> **Prompt 1**
What instant results does the stepfamily counseling text say people expect nowadays? List each one.
> **Prompt 2**
In the stepfamily counseling text, what is counseling said to be more like than a sprint?
> **Prompt 3**
Continue the stepfamily counseling text from its last sentence.

··· Supplied text ···

Almost every time a couple comes to us for stepfamily counseling one or both parties have their bags packed and are ready to head for the hills. Often times, they’ve tried to make it work either by just sticking it out, duking it out or visiting a traditional therapist. When they get to us they are frustrated because they think they’ve exhausted all their options and feel as if nothing else will work. But Diane and I try to assure them that if they are giving us a call or sending an email to inquire about counseling and both parties are willing to come to us, then all is definitely not lost. It means that although one or both of them may THINK it won’t work doesn’t mean that they don’t want it to. We know that if we get them when both parties are willing to go through with counseling by actually applying the advice that we give, we can get them back on the right track, and have a 100% success rate with doing so.
That being said, there are times when counseling doesn’t work and for various reasons. First off, we live in a day and age when people expect instant results. They want to take a pill to lose weight, make a delicious meal in 30 minutes, have instant financial transactions and want everything with the touch of a button. These people think that they should be all “fixed” after 2 or 3 sessions and if they aren’t “fixed” by then, they give up. The problem with this type of thinking is that counseling is more of a marathon than a sprint. It takes longer to get to the finish line and you may get exhausted and frustrated along the way, but eventually you get there as long as you finish the race.
Another reason counseling doesn’t work is because couples may get the advice but when they leave the session, they refuse to apply it to their lives. What they don’t realize is that the advice alone will not work. Yes, you are better informed when you leave but the point is to apply that advice so that you are both informed and taking steps to heal your marriage and family. It doesn’t work if you only take half of the medicine. For example, when a doctor prescribes an antibiotic, he tells you to take the medicine until it’s gone or your illness will return. Counseling is no different. If you only go to one or two sessions and then go home and refuse to take the medicine, your problems will continue.

··· Given data ···

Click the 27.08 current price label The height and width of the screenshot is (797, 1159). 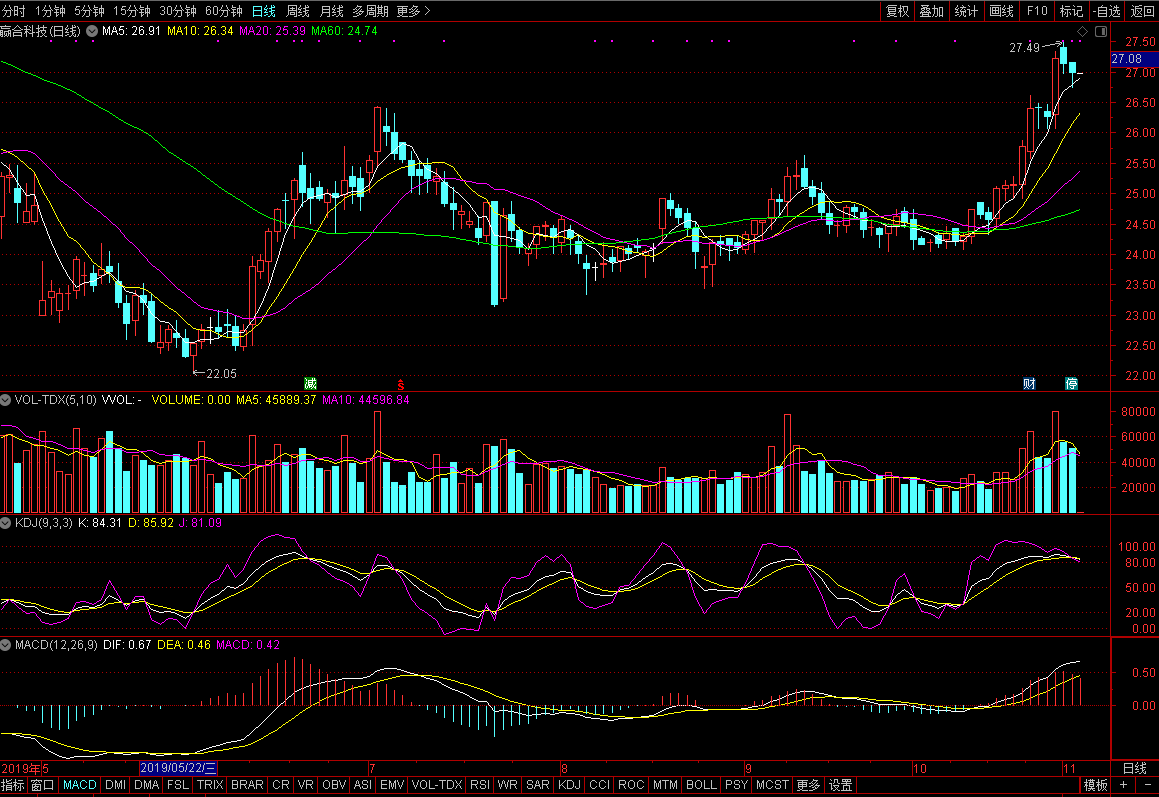pos(1133,59)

···

> **Task result 1**
- Taking a pill to lose weight
- Making a delicious meal in 30 minutes
- Having instant financial transactions
- Having everything with the touch of a button

> **Task result 2**
A marathon.

> **Task result 3**
It’s also important to choose the right counselor if you want counseling to work! Not all counselors are qualified to deal with stepfamily issues. It is the reason that many couples feel like counseling doesn’t work when they’ve gone to a traditional marriage and family therapist. Academic credentials alone doesn’t mean that he or she is qualified. Interview your therapist ahead of time. Make sure he or she is not only academically trained but also has personal experience dealing with stepfamily issues. It means that he or she has also applied what they’ve learned to their own marriage and family and can therefore tell you what works and what doesn’t.
Overall, it’s important to realize that counseling is not a magical answer. When we sit down with you, we can’t snap our fingers and make it all go away in one session. We are there to give you helpful advice but you have to do the work. We then guide you as you apply that advice individually and collectively. Just remember that as long as you apply the knowledge that your coach gives you and finish the race, you will come out a winner.